_Assigned task_. In the data below, find the line containing "Select the Uitsluiten menu item" and the line containing "Screen dimensions: 488x422", then reproduce them and every line between, exactly. Omit pictures.

*** Source material ***

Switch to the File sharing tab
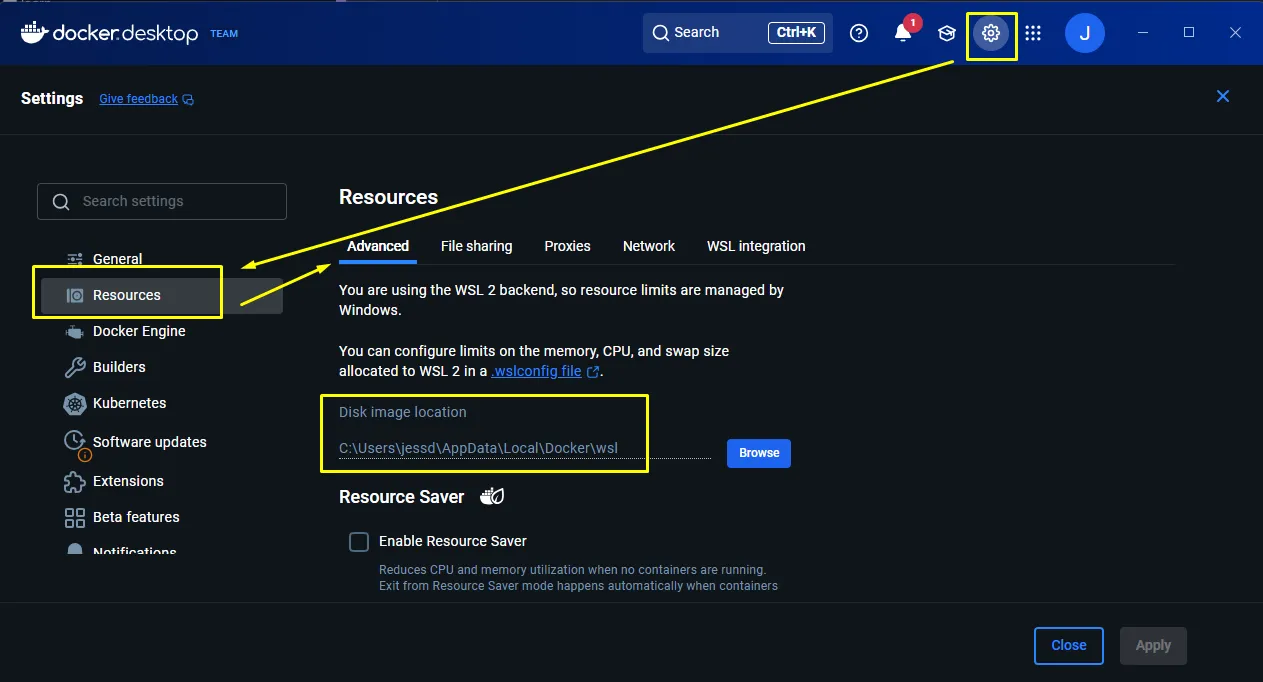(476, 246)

*** End of Source material ***
*** Source material ***

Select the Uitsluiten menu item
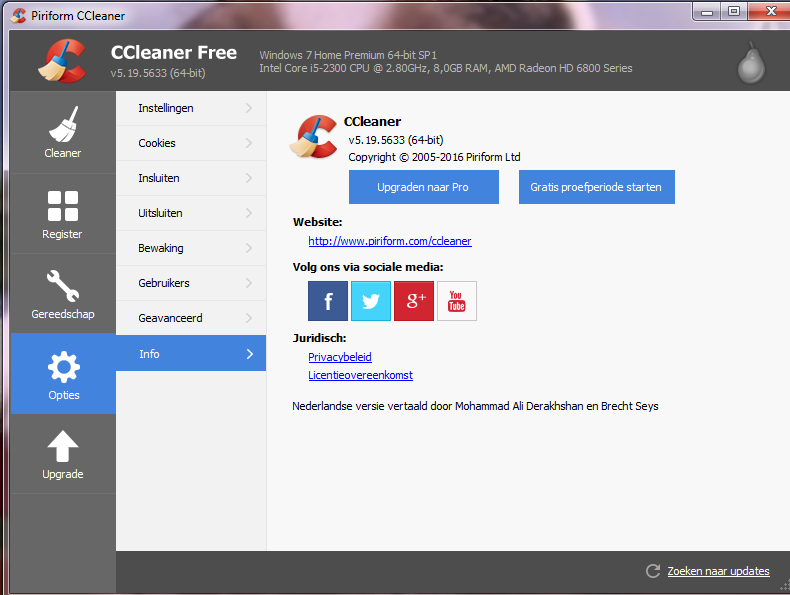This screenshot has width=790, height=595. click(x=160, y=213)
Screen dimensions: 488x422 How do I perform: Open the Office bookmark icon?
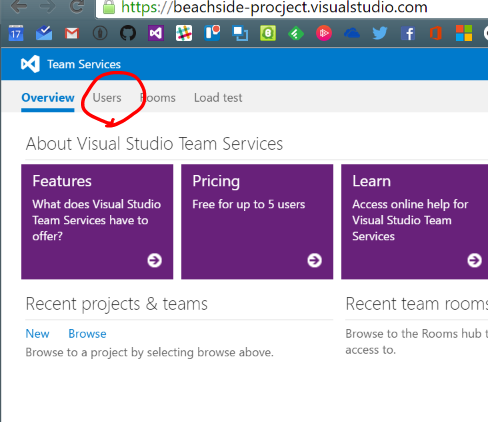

*** End of Source material ***

_Solution_.
Select the Uitsluiten menu item
This screenshot has width=790, height=595. click(x=160, y=213)
Screen dimensions: 488x422 How do I perform: Open the Office bookmark icon?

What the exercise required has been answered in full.